» **Selected passage**

# Lots of Plum Creek leases avail !!!!



## 7Mag Hunter

Just got my new issue of GON, and i was surprised to
see the number of leases avail from Plum Creek under the " I have land to lease" section....
Maybe some folks are shy of Plum Creek, in light of how
they have treated their lease holders this year !!!!


----------



## Ta-ton-ka chips

They actually called me two days ago to ask why I hadn't renewed my lease. I sent a bank check weeks ago and they hadn't processed it yet!
I hope the GON ads are acurate, I don't think they are


----------



## Condor

*Lease availability*

I wouldn't be surprized if the market for deer hunting leases is softening up.   The constant change of rules, ownership, lease rates going up, cost of gasoline, etc has probally discouraged even more hunters.   GON ran an article last year which documented the decline in hunter numbers last year from previous seasons. 

In the past many club presidents had to come up with some money at lease due time and then try to collect when hunting season started.  I'll bet fewer and fewer are willing to do this as the number of hunters goes down.

There is no way the lease rates can continue to go up the way they have in the last several years without a lot of leases going unleased.


----------



## Bowhunter24

I would love to see plum creek get stuck with alot of unleased land, the way they treat there lease holders is a joke, charging them for every thing they do, then always putting the land up for bid the next yr, is nuts.


----------



## short stop

Bowhunter24 ---Land is not put on the auction block  unless the lease is not renenewed or terminated. If you lease  it from Plum creek you get 1st renewal rights .


 Reguardless  I know of 3 diff leases in 3 diff counties  that the entire club  just tossed in the towel .  Plum Creek  really  tried to cash in on their purchases this yr  in the lease market . They  charged  for campsite and individual campers plus a 30%  increase on price per acre o these club tracts .  This added up to addinal thousands  of dollars  ,not pocket change .     They  are  increasing leases thru  foodplot increases next yr ,another  headache .   Id  ---expext even more  leases on the market next yr .
 for all who missed the GON article   :http://www.gon.com/article.php?id=1132&cid=84


----------



## Ta-ton-ka chips

Bowhunter24 said:


> I would love to see plum creek get stuck with alot of unleased land, the way they treat there lease holders is a joke, charging them for every thing they do, then always putting the land up for bid the next yr, is nuts.



That has never happened to me and this will be our fourth year on the Plum Creek land


----------



## Twenty five ought six

> i was surprised to
> see the number of leases avail from Plum Creek under the " I have land to lease" section....



h-m-m-m-m-m, that's interesting because the deadline to pay the lease was May 15 or June 1---there must have been a lot of people sending them back in early and telling them to keep them, if PC was able to list them in GON.


----------



## Ta-ton-ka chips

Twenty five ought six said:


> h-m-m-m-m-m, that's interesting because the deadline to pay the lease was May 15 or June 1---there must have been a lot of people sending them back in early and telling them to keep them, if PC was able to list them in GON.

» **Source data**
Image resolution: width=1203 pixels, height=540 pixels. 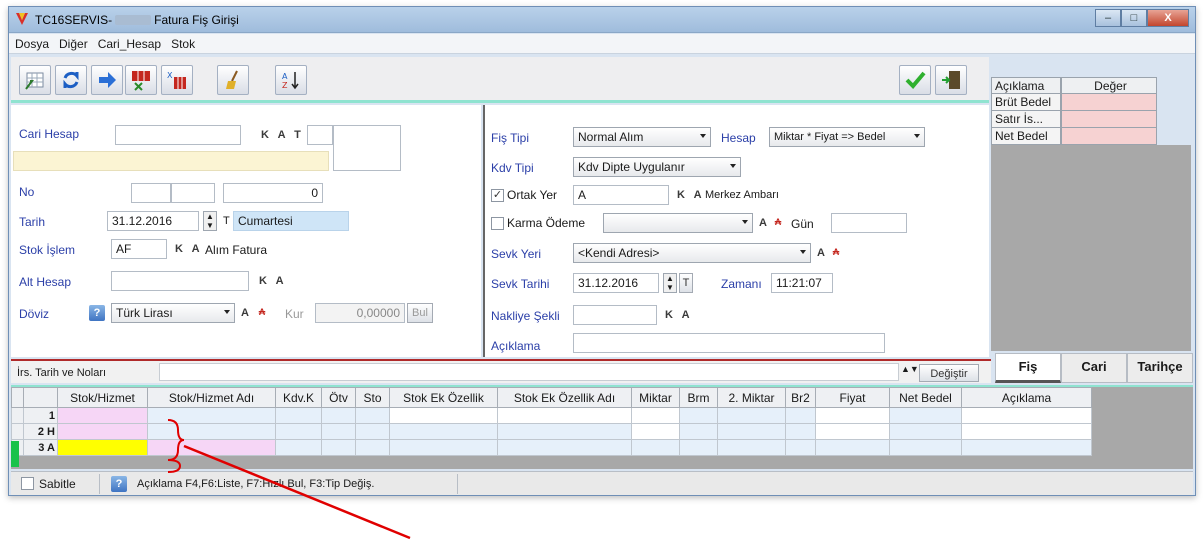 I want to click on sevk-tarihi-input: 31.12.2016, so click(x=616, y=283).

» **What is expected**
Carry the forum thread on Plum Creek hunting leases forward from its last post. The listing has nothing to do with the forum thread on Plum Creek hunting leases.

» **Response area**
I believe they payed to have a classified listing in the July GON. Plum Creek still hasn't processed all lease renewals yet and they don't know what is and is not available. Originally their website said the available land would be posted on 7-1. I've called Plum Creek and their voicemail said land would be posted on 7-9 and that was later changed to 7-13.

I've got to get to the bank on Mon. to see if my check cleared to find out if I still have a lease, cause Plum Creek doesn't know


----------



## one_shot

Plum creek has a person that handles the lease,a person that handles the timber. PC will pull in on a lease opening day & start cutting. They are all about money, it happen in clay co. They jumped on those free ads.


----------



## sowega hunter

I had a lease in Clay co. a couple of years ago that sold, get this, about 2 weeks after we paid the lease. We got the notice about 2 weeks after the lease was paid, but it took us about 2 months to get our money back. These are dirty people to deal with.


----------



## Dallas/Hunter

We dropped our lease from them because of the way we were treated. We had the same property for 20 years and since they purchased it, it has been a hassell. The new Camper and Camping Fee was the iceing on the cake. They are only interested in there $ and as long as hunters keep leasing there property and others like them nothing will change.


----------



## Buckeye1

there's none listed for lease on there web site??...whats with that?


----------



## BROWNING 260

Yeah website has no listings


----------



## 7Mag Hunter

Same here, checked the website, and it showed
"no leases avail"....Maybe they are trying to build to
or add to their waiting list......
Talked to my nephew who leases my old Jones County
club, and he said the Plum Creek guy told him he could
plant all the food plots he wanted as long as he offset
the cost of growing trees on the plot areas....
At least $75.00 per year each !!!!
More money-More money-More money !!!!!


----------



## Win Mag

I spoke with the person in charge of the hunting lease for PC and he indicated that everything will be posted on the website on 7/13/07.


----------



## tommy jacobs

I wouldnt lease from Plum creek if they offered the land at a dollar an acre, we all have to quit leasing from these fools, and let them get stuck with the land a couple of years and they will change there tune, just as we should do to our great Government, if we all stayed home from work for 1 week and didnt pay taxs, the country would shut down, then they would listen ,Fair tax is the only fair tax system then the drug dealer, person on well fair, or prostitude would pay there fair share also.


----------



## drhunter1

tommy jacobs said:


> I wouldnt lease from Plum creek if they offered the land at a dollar an acre, we all have to quit leasing from these fools, and let them get stuck with the land a couple of years and they will change there tune, just as we should do to our great Government, if we all stayed home from work for 1 week and didnt pay taxs, the country would shut down, then they would listen ,Fair tax is the only fair tax system then the drug dealer, person on well fair, or prostitude would pay there fair share also.



Preach on brother, Preach on!   It's not just Plumb Creek. Its a lot of the timber companies and the private land owners. They have all gotten greedy! Just like the Govt. 

This will be my last year Hunting a 5000 acre lease in Washington County. I wish I hadn't already paid my dues 
($1,100) but thats water under the bridge. This is privately owned land and the owners let the rogues  on our club do any and everything they want as long as its an outlaw hunter thing to do. 

Basically, I plan to hunt public land and go on an out of state hunt from now on. I used to love going to my hunting club every weekend during the season, but I have decided that its not worth putting up with all of the **. 

Its sad that the days of the hunting club and deer camp experiences have gone sour, but I will always hunt somwhere if I can.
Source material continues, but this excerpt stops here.